EXCERPTED DATA ->

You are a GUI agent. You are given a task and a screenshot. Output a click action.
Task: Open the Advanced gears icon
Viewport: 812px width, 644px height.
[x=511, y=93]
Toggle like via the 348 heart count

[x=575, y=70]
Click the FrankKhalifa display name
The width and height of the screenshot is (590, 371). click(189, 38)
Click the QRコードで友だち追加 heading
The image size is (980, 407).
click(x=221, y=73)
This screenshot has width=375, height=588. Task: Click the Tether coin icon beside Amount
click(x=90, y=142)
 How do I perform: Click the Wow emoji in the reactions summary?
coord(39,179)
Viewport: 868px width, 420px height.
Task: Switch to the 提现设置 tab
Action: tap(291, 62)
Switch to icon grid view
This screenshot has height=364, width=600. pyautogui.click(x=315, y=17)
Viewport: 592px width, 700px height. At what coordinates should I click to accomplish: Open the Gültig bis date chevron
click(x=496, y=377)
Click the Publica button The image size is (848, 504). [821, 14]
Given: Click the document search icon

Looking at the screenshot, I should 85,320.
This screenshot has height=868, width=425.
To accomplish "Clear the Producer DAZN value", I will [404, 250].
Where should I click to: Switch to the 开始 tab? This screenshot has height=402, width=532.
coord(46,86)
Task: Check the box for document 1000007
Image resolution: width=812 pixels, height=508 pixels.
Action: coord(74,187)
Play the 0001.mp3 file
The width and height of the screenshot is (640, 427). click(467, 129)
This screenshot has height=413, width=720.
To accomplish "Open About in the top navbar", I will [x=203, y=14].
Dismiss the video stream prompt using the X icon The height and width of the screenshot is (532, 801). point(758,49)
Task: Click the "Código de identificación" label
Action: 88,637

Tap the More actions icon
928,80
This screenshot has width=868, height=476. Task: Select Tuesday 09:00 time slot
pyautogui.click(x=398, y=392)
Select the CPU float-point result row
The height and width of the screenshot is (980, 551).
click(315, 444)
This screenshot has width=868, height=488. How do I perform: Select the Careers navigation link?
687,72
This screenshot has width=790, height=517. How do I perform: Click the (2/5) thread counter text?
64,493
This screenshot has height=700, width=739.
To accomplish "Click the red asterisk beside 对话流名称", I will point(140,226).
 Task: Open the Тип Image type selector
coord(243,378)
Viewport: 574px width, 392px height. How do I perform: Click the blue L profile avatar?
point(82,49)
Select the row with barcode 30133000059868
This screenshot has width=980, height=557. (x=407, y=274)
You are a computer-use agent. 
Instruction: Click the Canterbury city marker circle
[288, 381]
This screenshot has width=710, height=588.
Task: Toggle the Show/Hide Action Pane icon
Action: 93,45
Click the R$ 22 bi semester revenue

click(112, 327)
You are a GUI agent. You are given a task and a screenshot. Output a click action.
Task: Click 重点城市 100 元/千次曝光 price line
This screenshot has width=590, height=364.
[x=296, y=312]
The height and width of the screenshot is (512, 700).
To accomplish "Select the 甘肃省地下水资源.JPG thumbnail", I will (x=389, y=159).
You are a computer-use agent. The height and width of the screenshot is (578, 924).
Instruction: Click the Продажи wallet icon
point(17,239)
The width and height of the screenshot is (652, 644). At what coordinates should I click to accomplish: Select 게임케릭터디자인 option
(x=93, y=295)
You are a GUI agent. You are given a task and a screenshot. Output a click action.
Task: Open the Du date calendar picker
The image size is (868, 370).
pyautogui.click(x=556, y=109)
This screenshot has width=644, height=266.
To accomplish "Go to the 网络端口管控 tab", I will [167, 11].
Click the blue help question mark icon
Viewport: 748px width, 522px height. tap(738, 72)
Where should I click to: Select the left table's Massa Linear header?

EXERCISE OBJECTIVE -> Repeat every record, keeping each word and mark exactly as it is.

ANSWER SECTION ->
You are a GUI agent. You are given a task and a screenshot. Output a click action.
Task: Open the Advanced gears icon
Viewport: 812px width, 644px height.
[x=511, y=93]
Toggle like via the 348 heart count

[x=575, y=70]
Click the FrankKhalifa display name
The width and height of the screenshot is (590, 371). click(189, 38)
Click the QRコードで友だち追加 heading
The image size is (980, 407).
click(x=221, y=73)
This screenshot has width=375, height=588. Task: Click the Tether coin icon beside Amount
click(x=90, y=142)
 How do I perform: Click the Wow emoji in the reactions summary?
coord(39,179)
Viewport: 868px width, 420px height.
Task: Switch to the 提现设置 tab
Action: tap(291, 62)
Switch to icon grid view
This screenshot has height=364, width=600. pyautogui.click(x=315, y=17)
Viewport: 592px width, 700px height. At what coordinates should I click to accomplish: Open the Gültig bis date chevron
click(x=496, y=377)
Click the Publica button The image size is (848, 504). [821, 14]
Given: Click the document search icon

Looking at the screenshot, I should 85,320.
This screenshot has height=868, width=425.
To accomplish "Clear the Producer DAZN value", I will [404, 250].
Where should I click to: Switch to the 开始 tab? This screenshot has height=402, width=532.
coord(46,86)
Task: Check the box for document 1000007
Image resolution: width=812 pixels, height=508 pixels.
Action: coord(74,187)
Play the 0001.mp3 file
The width and height of the screenshot is (640, 427). click(467, 129)
This screenshot has height=413, width=720.
To accomplish "Open About in the top navbar", I will [x=203, y=14].
Dismiss the video stream prompt using the X icon The height and width of the screenshot is (532, 801). point(758,49)
Task: Click the "Código de identificación" label
Action: 88,637

Tap the More actions icon
928,80
This screenshot has width=868, height=476. Task: Select Tuesday 09:00 time slot
pyautogui.click(x=398, y=392)
Select the CPU float-point result row
The height and width of the screenshot is (980, 551).
click(315, 444)
This screenshot has width=868, height=488. How do I perform: Select the Careers navigation link?
687,72
This screenshot has width=790, height=517. How do I perform: Click the (2/5) thread counter text?
64,493
This screenshot has height=700, width=739.
To accomplish "Click the red asterisk beside 对话流名称", I will point(140,226).
 Task: Open the Тип Image type selector
coord(243,378)
Viewport: 574px width, 392px height. How do I perform: Click the blue L profile avatar?
point(82,49)
Select the row with barcode 30133000059868
This screenshot has width=980, height=557. (x=407, y=274)
You are a computer-use agent. 
Instruction: Click the Canterbury city marker circle
[288, 381]
This screenshot has width=710, height=588.
Task: Toggle the Show/Hide Action Pane icon
Action: 93,45
Click the R$ 22 bi semester revenue

click(112, 327)
You are a GUI agent. You are given a task and a screenshot. Output a click action.
Task: Click 重点城市 100 元/千次曝光 price line
This screenshot has width=590, height=364.
[x=296, y=312]
The height and width of the screenshot is (512, 700).
To accomplish "Select the 甘肃省地下水资源.JPG thumbnail", I will (x=389, y=159).
You are a computer-use agent. The height and width of the screenshot is (578, 924).
Instruction: Click the Продажи wallet icon
point(17,239)
The width and height of the screenshot is (652, 644). At what coordinates should I click to accomplish: Select 게임케릭터디자인 option
(x=93, y=295)
You are a GUI agent. You are given a task and a screenshot. Output a click action.
Task: Open the Du date calendar picker
The image size is (868, 370).
pyautogui.click(x=556, y=109)
This screenshot has width=644, height=266.
To accomplish "Go to the 网络端口管控 tab", I will [167, 11].
Click the blue help question mark icon
Viewport: 748px width, 522px height. tap(738, 72)
Where should I click to: Select the left table's Massa Linear header?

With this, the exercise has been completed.